Before the #2 chip was released, basic AR equipment was always VFL+HV+empty slot. This was for a very good reason - ITIs and EOTs are fundamentally not good equipment pieces on units that already have decent ACC/FP stats. The only reason they're talked about now is because the -50% crit damage penalty makes VFLs do nothing (without fairies), so EOTs would take the lead as long as they're not actively hurting you. For example, see the "VFL/EOT crossover charts" here or here, at 0% fairy crit damage. VFLs are equivalent to an empty slot under that condition, and EOTs are only a ~5-10% improvement from that.
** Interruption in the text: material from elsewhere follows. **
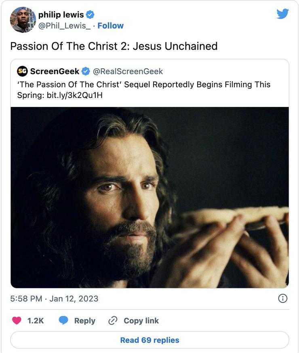Viewport: 299px width, 353px height.
Task: Open the @RealScreenGeek handle
Action: (128, 71)
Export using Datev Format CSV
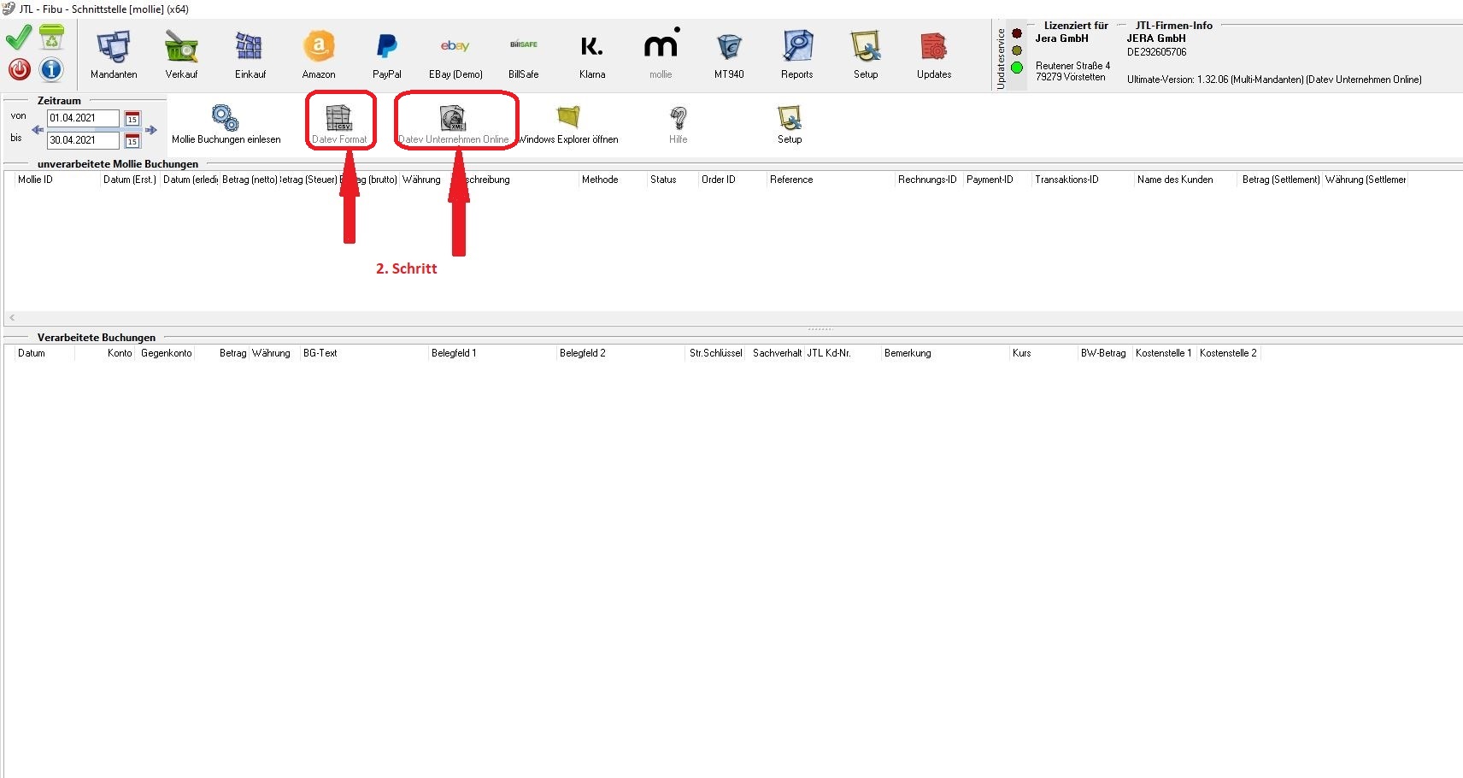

Even after the massive crit penalty from a chip, VFLs with a solid fairy can be a 20% DPS improvement. When not using a chip (dolls with body slot SPEQs), they'd be even better.

That's really about all EOTs do - they're a bit better than an empty slot. Don't seek out reasons to use EOTs.

(Of course, newer players without an inventory of five-star fairies still can make good use out of EOT+Chip setups. But long-term, they're not fantastic.)

Base stats matter#

Status: base stats don't matter.

Almost no individual doll base stat is worth thinking about. Doll stats within each rarity are roughly similar, and skills/tiles make far larger an impact.

Specific values are generally meaningless - almost all echelons offer significant buffs to most stats, not to mention equipment. SRS may have 135 base FP, but her actual damage dealt will always be much higher. You could try and compare that relative to other RFs (Lee also has 135, VSK 133), but you start running into major functional differences real quick. ICD, multipliers, acc, skill differences, ROF, tiles, and all that make these single-stat comparisons unhelpful.

If an analysis spends a large amount of time reporting what's displayed in the index, I would not trust its conclusions at all.

Anyways, you can look them up yourself.

Numbers can also be misleading - people like to panic about Type88's accuracy, but it's an almost complete non-factor.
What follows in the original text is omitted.